Student financial aid could hurt, not help tuition rates

When colleges act like businesses, students should expect inflation and rises in tuition.

William Rickards

William RickardsWith students heading back to classes and tuition payments and reimbursements being doled out, it seems as if every fall students and parents alike are forced to reflect on the actual cost of a college education.

Temple has grappled with this question this year, approving a 2.8 percent increase in tuition for the 2015-2016 school year in addition to raising the University Service Fee by $100 last week.

“Our goal is to keep the tuition increase as low as possible and to increase financial aid as much as possible so we can help students manage debt and get out in four years,” Chief Financial Officer and Treasurer Ken Kaiser said in an interview with The Temple News earlier this semester.

As I’m certain Kaiser is aware, tuition rates have skyrocketed in recent years. According to College Board, tuition prices have risen at a rate of almost three times that of normal expenses, long outstripping even credit card debt. Politifact says a bachelor’s degree in the United States currently takes an average of six years to attain and 33 percent of all students take more than six years.

For those students who take even one semester—let alone four—more than the standard eight that a bachelor’s degree is advertised to take, tuition could financially hinder their success.

With these increases, the natural reaction by “compassionate” lawmakers and college administrators is to also increase student aid to those who cannot afford tuition. But a recent report from the New York Federal Reserve Bank indicates while increased federal aid is afforded with good intentions, it may actually make students worse off, and above all, it inflates tuition rates.

According to the report, higher college tuition rates can be traced to increases in federal aid through Pell Grants and unsubsidized loans.

“We find that each additional Pell Grant dollar to an institution leads to a roughly 55-cent increase in sticker price tuition,” the report said. “For subsidized loans, we find a somewhat larger pass through effect of about 70 percent. We also find a loading of tuition on unsubsidized loans of 30 percent.”

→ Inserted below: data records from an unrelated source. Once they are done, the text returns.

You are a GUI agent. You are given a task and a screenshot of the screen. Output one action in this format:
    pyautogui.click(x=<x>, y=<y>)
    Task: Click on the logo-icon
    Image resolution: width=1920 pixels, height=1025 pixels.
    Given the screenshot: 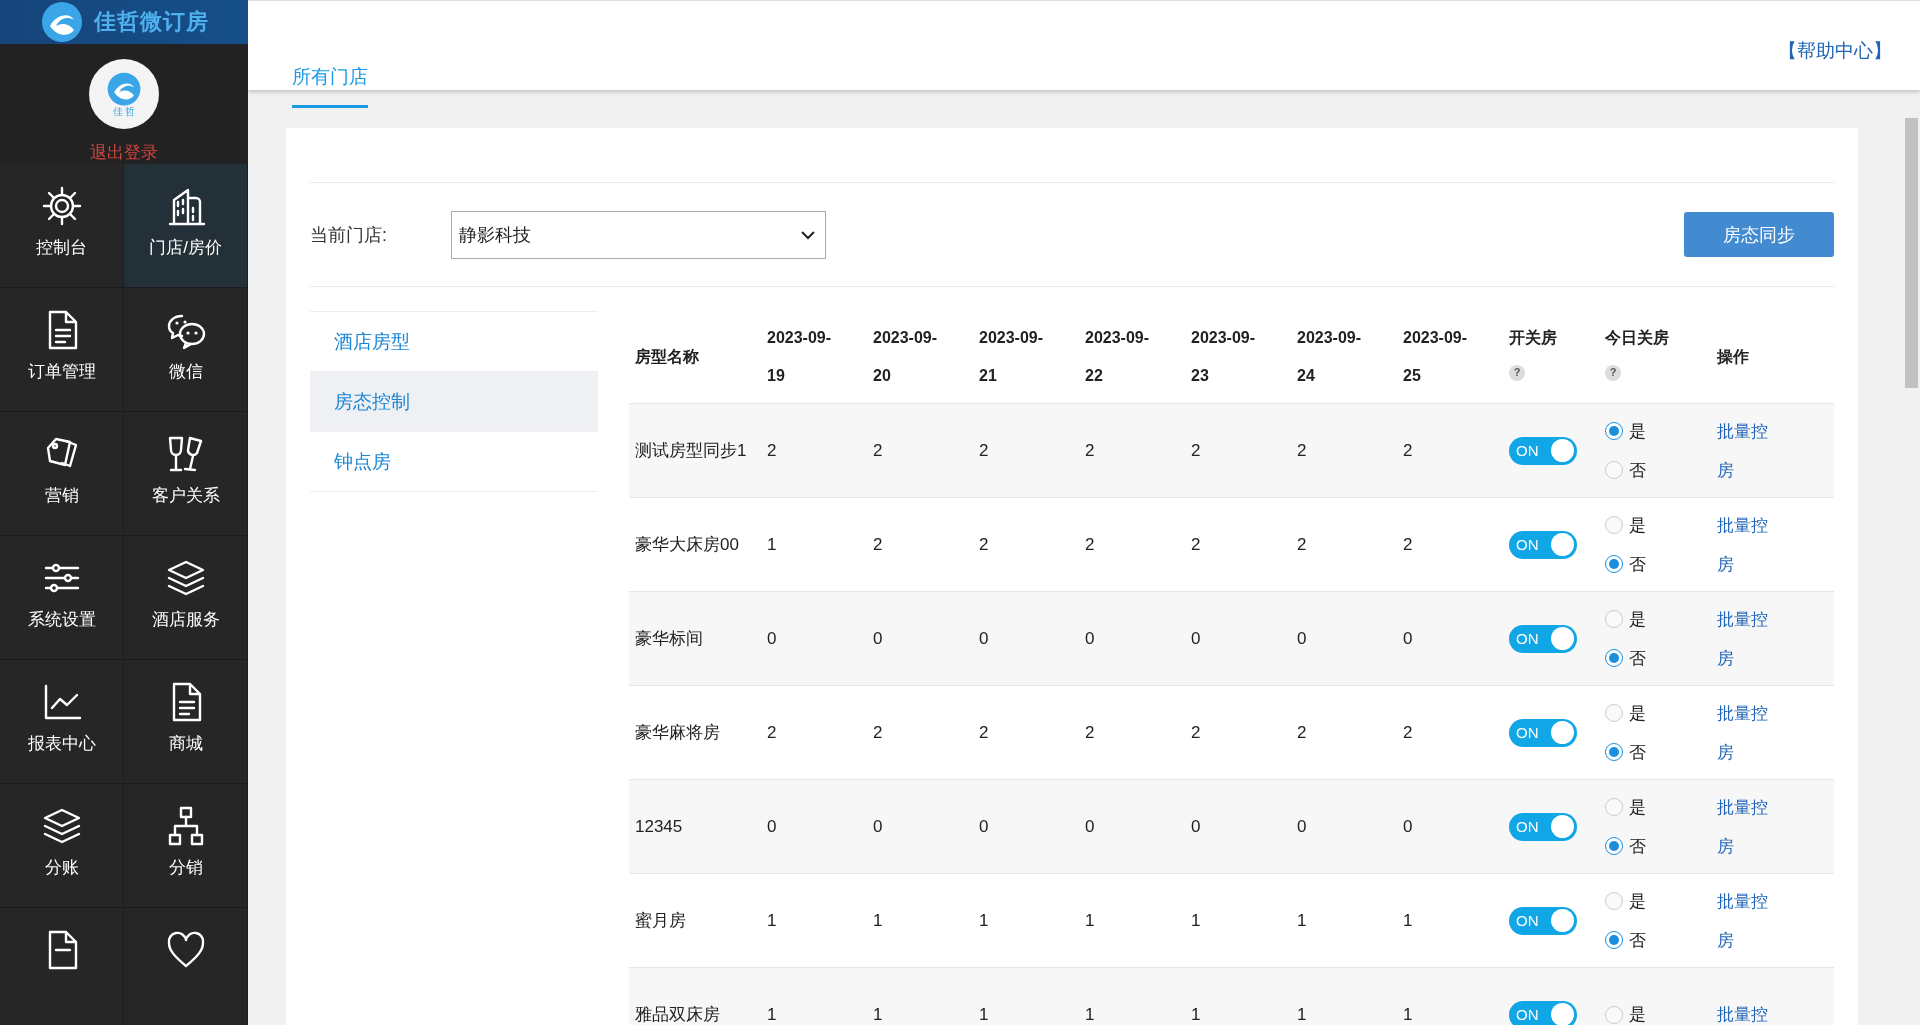 What is the action you would take?
    pyautogui.click(x=124, y=89)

Because the university knows aid will likely be afforded to those who can’t pay the sticker price up-front, it can go ahead with raises in tuition, usually only a few percentage points per year. Over the average six years it takes to obtain the degree, though, that adds up.

Tuition rates at both private and public institutions have long outpaced normal inflation. Far from the quality of education miraculously rising to enormous levels necessitating some huge cost, many believe tuition rates have been artificially inflated for some time now.

Outside intrusion from federal loans and grants have produced an environment in which colleges are actually rewarded with federal money when they raise tuition.

According to The Center for College Affordability and Productivity, before 1978, federal aid programs were largely non-existent or quantitatively much smaller than today. Tuition fees today would be more than 40 percent lower if pre-1978 fee growth had been maintained. Typical state schools would have in-state sticker prices of about $5,000 or so, with the more prestigious ones perhaps charging around $7,000.

College, like any business, will raise tuition rates as high as the consumer can bear. If this sounds familiar, it is because a similar bubble—the housing market—was created and broke in 2008.

This inflation is nothing new, and universities are not some malicious entities seeking to jack tuition prices sky high. Instead, like any market, universities are responding to an outer market force pushing tuition higher, often with students’ best intentions.

Unfortunately, with the problem of rising tuition costs, “best intentions” can sometimes have disastrous consequences.